■ YOUR GOAL
Look for the string "Toggle" in the data below, and copy each line that holds it.

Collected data
▬▬▬▬▬▬▬▬▬▬
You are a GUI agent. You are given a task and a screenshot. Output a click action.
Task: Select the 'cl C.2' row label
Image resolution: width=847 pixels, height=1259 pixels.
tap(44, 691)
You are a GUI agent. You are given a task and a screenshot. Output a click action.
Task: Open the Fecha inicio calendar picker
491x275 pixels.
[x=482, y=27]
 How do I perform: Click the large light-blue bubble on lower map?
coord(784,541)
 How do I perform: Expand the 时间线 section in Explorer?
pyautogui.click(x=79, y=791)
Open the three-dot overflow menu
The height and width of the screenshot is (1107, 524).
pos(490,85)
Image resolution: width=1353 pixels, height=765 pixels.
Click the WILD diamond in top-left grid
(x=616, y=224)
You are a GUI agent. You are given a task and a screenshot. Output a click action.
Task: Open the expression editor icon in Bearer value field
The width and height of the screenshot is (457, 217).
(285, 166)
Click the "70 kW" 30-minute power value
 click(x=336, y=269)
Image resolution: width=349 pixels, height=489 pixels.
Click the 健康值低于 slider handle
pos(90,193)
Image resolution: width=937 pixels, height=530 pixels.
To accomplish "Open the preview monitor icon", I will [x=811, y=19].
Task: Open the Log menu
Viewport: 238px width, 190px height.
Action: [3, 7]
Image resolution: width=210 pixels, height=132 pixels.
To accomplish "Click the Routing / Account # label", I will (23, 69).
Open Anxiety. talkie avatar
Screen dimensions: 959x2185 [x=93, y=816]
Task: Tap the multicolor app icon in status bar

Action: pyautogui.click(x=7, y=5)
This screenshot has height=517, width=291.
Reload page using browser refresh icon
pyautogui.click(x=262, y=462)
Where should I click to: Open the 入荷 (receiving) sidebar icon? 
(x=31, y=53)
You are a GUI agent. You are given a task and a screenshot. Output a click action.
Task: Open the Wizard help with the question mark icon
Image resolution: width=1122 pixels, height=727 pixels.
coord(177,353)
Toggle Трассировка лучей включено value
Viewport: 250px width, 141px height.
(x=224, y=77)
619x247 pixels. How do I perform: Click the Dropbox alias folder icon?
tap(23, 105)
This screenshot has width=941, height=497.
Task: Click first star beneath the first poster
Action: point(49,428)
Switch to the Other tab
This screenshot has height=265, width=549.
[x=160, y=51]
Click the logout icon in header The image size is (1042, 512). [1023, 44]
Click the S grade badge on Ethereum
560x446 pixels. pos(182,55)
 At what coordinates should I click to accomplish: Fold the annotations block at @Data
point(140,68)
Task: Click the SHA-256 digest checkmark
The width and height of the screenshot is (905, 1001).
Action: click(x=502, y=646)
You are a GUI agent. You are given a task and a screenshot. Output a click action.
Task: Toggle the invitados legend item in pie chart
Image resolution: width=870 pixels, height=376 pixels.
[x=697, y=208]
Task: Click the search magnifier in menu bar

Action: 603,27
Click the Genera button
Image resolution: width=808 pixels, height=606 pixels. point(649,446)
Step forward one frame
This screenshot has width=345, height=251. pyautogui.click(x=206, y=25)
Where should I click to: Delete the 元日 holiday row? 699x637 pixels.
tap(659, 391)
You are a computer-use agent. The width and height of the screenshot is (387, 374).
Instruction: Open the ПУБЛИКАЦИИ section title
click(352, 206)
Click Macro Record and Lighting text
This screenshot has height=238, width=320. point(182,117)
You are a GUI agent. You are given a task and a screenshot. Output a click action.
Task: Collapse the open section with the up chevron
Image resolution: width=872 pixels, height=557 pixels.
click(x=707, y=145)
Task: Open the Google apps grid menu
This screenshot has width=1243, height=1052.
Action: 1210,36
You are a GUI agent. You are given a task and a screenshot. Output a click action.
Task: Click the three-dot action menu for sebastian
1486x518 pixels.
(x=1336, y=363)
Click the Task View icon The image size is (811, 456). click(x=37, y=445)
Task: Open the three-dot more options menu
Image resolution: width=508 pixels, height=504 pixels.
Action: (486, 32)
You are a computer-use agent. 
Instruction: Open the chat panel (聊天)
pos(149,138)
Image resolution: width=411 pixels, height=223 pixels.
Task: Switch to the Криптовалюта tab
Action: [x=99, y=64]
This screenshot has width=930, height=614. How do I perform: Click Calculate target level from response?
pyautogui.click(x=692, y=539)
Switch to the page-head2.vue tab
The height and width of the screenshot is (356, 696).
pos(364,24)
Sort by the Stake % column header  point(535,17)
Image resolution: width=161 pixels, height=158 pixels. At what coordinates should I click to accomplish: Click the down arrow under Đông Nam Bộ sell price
▬▬▬▬▬▬▬▬▬▬
■ WRITTEN RESPONSE
Toggle Трассировка лучей включено value
Task: Toggle the invitados legend item in pie chart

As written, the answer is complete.